PAGE EXTRACT:
═══

Of course in the real world, the test groups are never perfectly symmetrical (Fig. 2). A given test group never takes the same amount of time as the others, and that time may vary depending on the response from the DUT.
As you can see in Figure 2, some idle periods exist when one DUT may not be finished with a set of test resources at the time another DUT is ready for those same resources. For example, the test system first allocates the necessary resources for performing test A to DUT 1, followed by allocation to DUT 1 of the resources necessary for test B. When DUT 1 no longer requires the test A resources, the system allocates those resources to DUT 2.
Similarly, when DUT 1 finishes with the test B resources, the system allocates those resources to DUT 2. Note, however, that because test A requires less time than test B, DUT 2, having undergone test A, is ready for test B resources before DUT 1 is finished with them. Therefore, DUT 2 must wait for DUT 1 to finish with the hardware for B.
This example assumes that each DUT position shares the test equipment used for tests A, B, C, and D. A combination of shared (“critical”) and DUT-specific (“noncritical”) instruments can help to minimize the test gaps. Critical resources generally include expensive instruments that you don’t want to duplicate for each DUT position. But when determining which test resources should be shared and which should be dedicated, base your decision on more than just test-hardware costs. Try to allocate your equipment so there is little or no test gap for any DUT and little or no idle time for any test resource.
Formulating an Approach
Implementing an asynchronous testing scheme requires a different approach in certain processes from the one used in typical synchronous or parallel test strategies. For asynchronous testing, you must
• generate a separate test report for each DUT. Standard test reports typically contain a jumble of results for all DUTs. By creating a separate report for each DUT, you can group the information into an easy-to-read and easy-to-evaluate format.
• store the common outputs for each measurement in a common location, in addition to generating a separate report for each DUT. Because the idea is to test hundreds or thousands of DUTs and not just the number of DUT test positions available to the tester, logging each DUT position directly from the separate test reports would provide multiple logs of measurement results. To obtain a complete test history of all DUTs tested, the information will have to be combined into a common database.
• synchronize the DUTs’ requests for the instrumentation. With the appropriate synchronization, more than one DUT cannot access the same critical instrumentation at the same time. To synchronize the use of the equipment, you must assign a global semaphore flag to each instrument.
• devise a straightforward strategy for initializing and controlling the different measurement tasks (threads). A multithreaded environment is ideal for this task; when testing multiple DUTs, the main thread executes the main sequence, and then the main sequence spawns a new thread for each measurement channel.

═══

DATA LINES:
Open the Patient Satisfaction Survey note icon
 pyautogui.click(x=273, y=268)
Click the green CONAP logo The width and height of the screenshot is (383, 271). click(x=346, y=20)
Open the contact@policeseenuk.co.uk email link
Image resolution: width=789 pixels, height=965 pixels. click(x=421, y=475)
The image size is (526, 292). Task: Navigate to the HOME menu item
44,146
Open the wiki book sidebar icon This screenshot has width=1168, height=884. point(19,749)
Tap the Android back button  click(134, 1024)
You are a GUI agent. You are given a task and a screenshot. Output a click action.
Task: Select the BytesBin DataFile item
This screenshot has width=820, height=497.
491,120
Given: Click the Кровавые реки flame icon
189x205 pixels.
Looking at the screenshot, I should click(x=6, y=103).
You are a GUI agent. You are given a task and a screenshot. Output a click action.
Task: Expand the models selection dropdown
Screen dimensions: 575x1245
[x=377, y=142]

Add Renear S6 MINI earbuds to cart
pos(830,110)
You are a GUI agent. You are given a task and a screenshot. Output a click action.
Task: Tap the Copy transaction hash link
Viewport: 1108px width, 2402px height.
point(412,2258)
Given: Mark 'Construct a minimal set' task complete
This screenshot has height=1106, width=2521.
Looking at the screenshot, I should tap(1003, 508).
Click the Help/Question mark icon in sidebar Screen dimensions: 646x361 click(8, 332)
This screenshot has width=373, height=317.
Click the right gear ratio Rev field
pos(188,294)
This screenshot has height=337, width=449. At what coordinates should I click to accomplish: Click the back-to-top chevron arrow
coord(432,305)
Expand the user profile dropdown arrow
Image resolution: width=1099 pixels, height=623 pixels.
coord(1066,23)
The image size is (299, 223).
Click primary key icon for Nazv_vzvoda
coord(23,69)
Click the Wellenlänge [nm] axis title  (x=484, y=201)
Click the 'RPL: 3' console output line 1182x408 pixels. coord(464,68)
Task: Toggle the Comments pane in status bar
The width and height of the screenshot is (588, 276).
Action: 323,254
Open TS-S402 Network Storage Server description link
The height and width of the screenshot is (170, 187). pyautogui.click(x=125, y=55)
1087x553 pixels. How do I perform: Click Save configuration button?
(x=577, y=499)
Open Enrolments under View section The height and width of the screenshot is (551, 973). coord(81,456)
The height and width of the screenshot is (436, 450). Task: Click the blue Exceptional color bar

═══

AIM OF THE TASK: Quote the text on asynchronous testing word for word, starting at "Of course in" and ending at "from the DUT.". The items stand apart from the text on asynchronous testing and are unrelated to it.

ANSWER TO THIS EXERCISE:
Of course in the real world, the test groups are never perfectly symmetrical (Fig. 2). A given test group never takes the same amount of time as the others, and that time may vary depending on the response from the DUT.